Medical image analysis, such as medical image classification and segmentation, can provide quantitative assessments for various healthcare applications, including disease diagnosis, treatment planning, surgical navigation, and prognosis monitoring. With the global expansion of medical imaging and advances in imaging technology, the amount of acquired medical image data is growing at a pace much faster than existing human experts can interpret, thus necessitating automated medical image analysis algorithms to assist clinicians in accurate and real-time image-based analysis.

Whereas deep learning, as an efficient way, has made considerable progress in automated medical image analysis, the generalizability of deep learning-based models in clinical deployments is limited due to the heavy reliance on large amounts of high-quality annotated training data. In practice, since annotating medical images is extremely expensive and labor-intensive, the available training dataset is probably equipped with scarce labels, composed of massive unlabeled data, exhibiting evident domain shifts, annotated with label noises, etc. These imperfect characteristics in training dataset emphasize the growing demand for developing annotation-efficient deep learning algorithms. This thesis seeks annotation-efficient deep learning solutions to enable generalizable and robust learning from imperfectly annotated training data for automatic medical image analysis.

In the first part, we propose a confidence-guided manifold mixup (CGMMix) data augmentation method to enrich limited labeled data with confidence guidance at both image and feature levels. The design of confidence guidance integrates the clinical consideration to guarantee the newly generated image-label pairs are clinical meaningful. Consequently, the proposed CGMMix method augments the limited labeled data and promote the generalizability of optimized deep models on scarce annotated dataset.

In the second part, considering unlabeled medical images are abundant and can be easily obtained in clinical, we are the first to investigate semi-supervised learning in the diagnosis of Wireless Capsule Endoscopy (WCE) images and propose a synergic network structure with two branches. By encouraging the consistency of outputs from two branches for the same input, the proposed method fully exploits both limited labeled data and extensive unlabeled data.
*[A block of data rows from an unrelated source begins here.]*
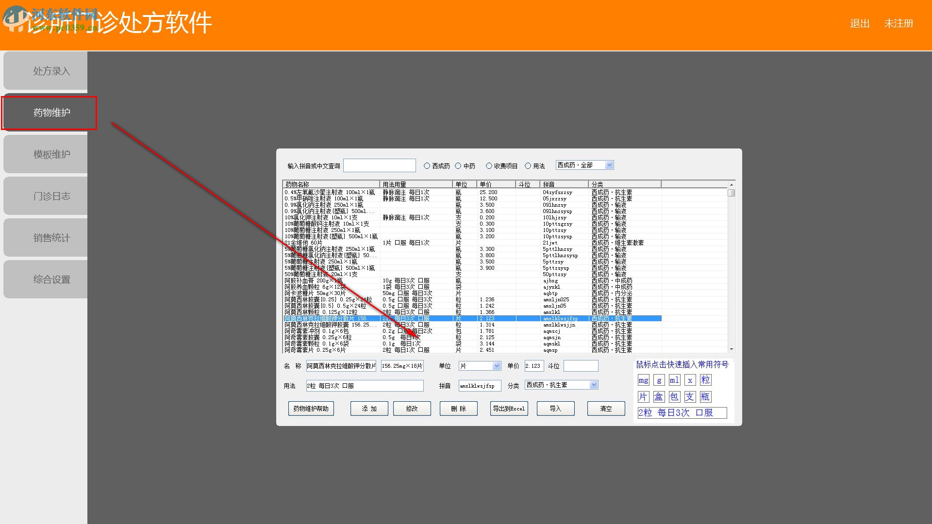Screen dimensions: 932x524
Task: Select the 中药 radio button
Action: click(458, 166)

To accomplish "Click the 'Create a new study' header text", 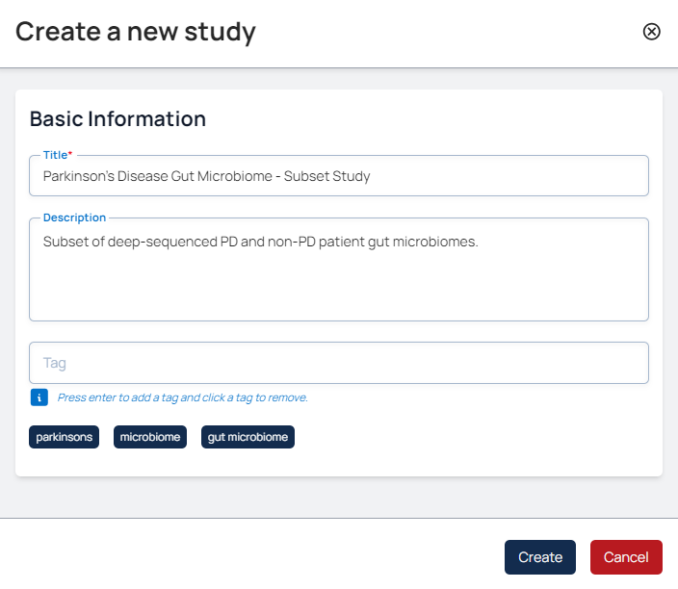I will (135, 32).
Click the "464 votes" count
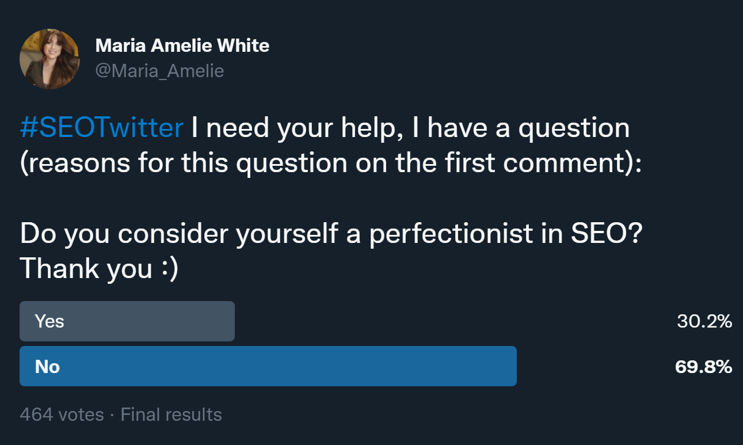The width and height of the screenshot is (743, 445). pos(62,414)
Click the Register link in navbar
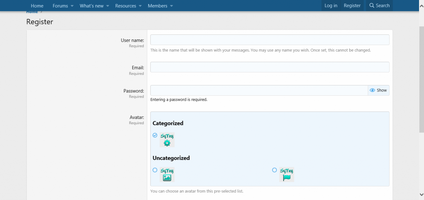The width and height of the screenshot is (424, 200). click(x=352, y=6)
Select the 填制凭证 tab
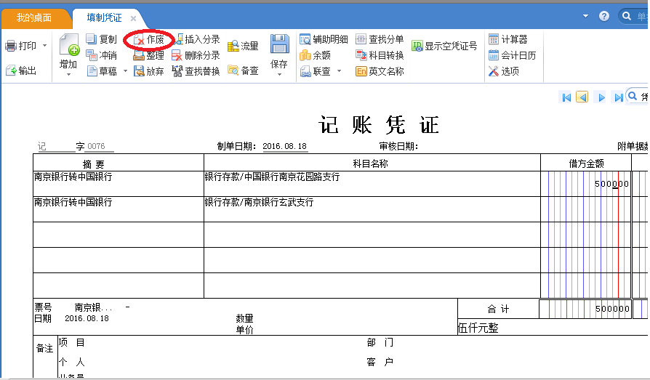Screen dimensions: 650x380 [103, 17]
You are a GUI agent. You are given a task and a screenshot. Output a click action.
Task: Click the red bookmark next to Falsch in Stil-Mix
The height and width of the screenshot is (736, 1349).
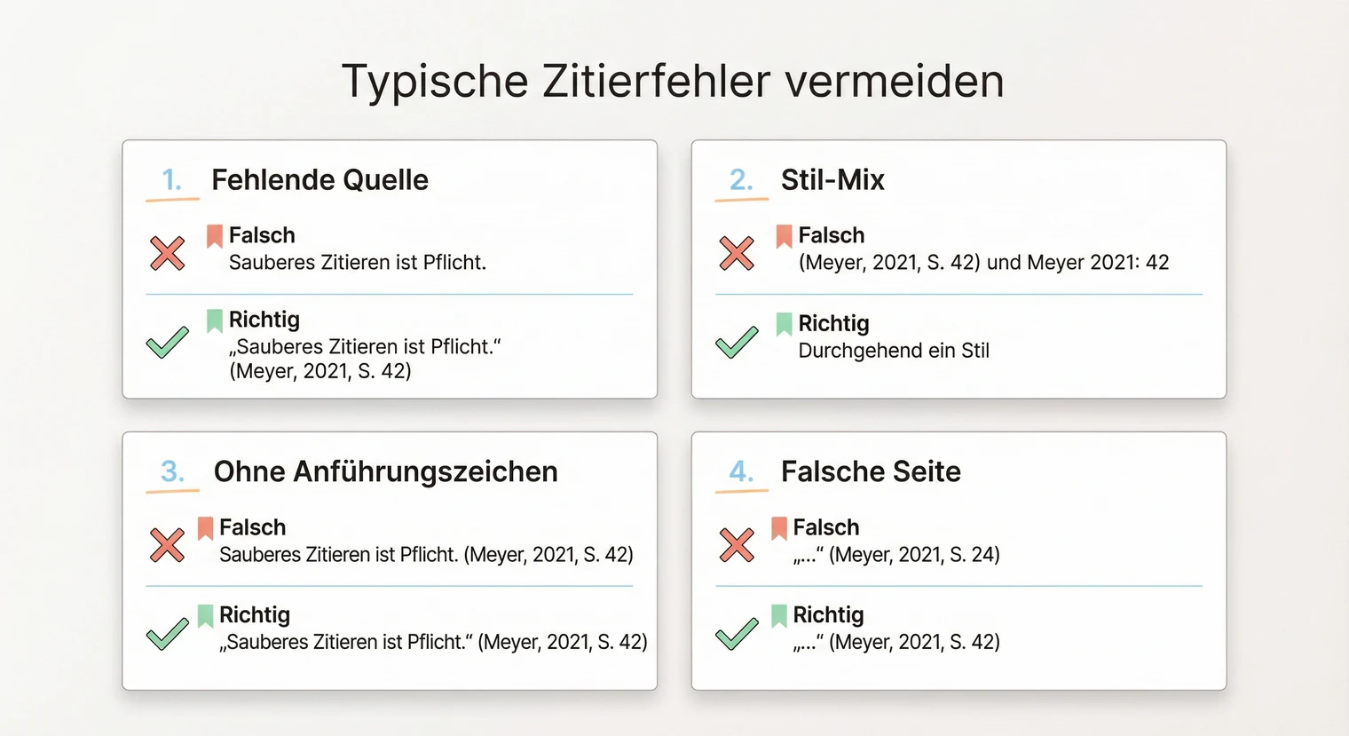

In the third part, taking advantages of data augmentation and semi-supervised learning methods, we further propose a new strategy, coined Labeled-to-unlabeled Distribution Translation, to translate labeled data distribution with the guidance of extensive unlabeled data. The translated labeled data distribution and unlabeled data distribution can approximate the desired data distribution, which alleviates the scarce labeled data distribution bias problem and contributes to an accurate decision boundary.

In the fourth part, we transfer the knowledge learned from virtually synthesized labeled data, public labeled data, or labeled data from other medical centers (source domain data) to our unlabeled target domain data. A domain-aware meta-learning strategy is proposed to guide the optimization of target domain data with meta-knowledge, which is the underlying label distribution of clean data learned from source domain data.

In the fifth part, considering the inefficient transmission and privacy issues of source domain data, we use a black-box source model to generate pseudo labels for our unlabeled target domain data. Due to the domain discrepancy and label shift, pseudo-labeled target data contains mixed closed-set and open-set label noises, and thus we propose a simplex noise transition matrix to model the mixed noise label distributions for purifying the transferred knowledge (i.e., pseudo labels).

In the last part, with limited annotation cost, the resulting training data would contain label noises, preventing models from learning precise semantic correlations. To combat label noise issues in medical image segmentation, we propose a robust Joint Class-Affinity Segmentation (JCAS) framework based on the observation that the pair-wise manner capturing affinity relations between pixels can greatly reduce the label noise rate. Unifying pixel-wise and pair-wise manners, JCAS corrects supervisions derived from noisy class and affinity labels to enhance the noise resistance.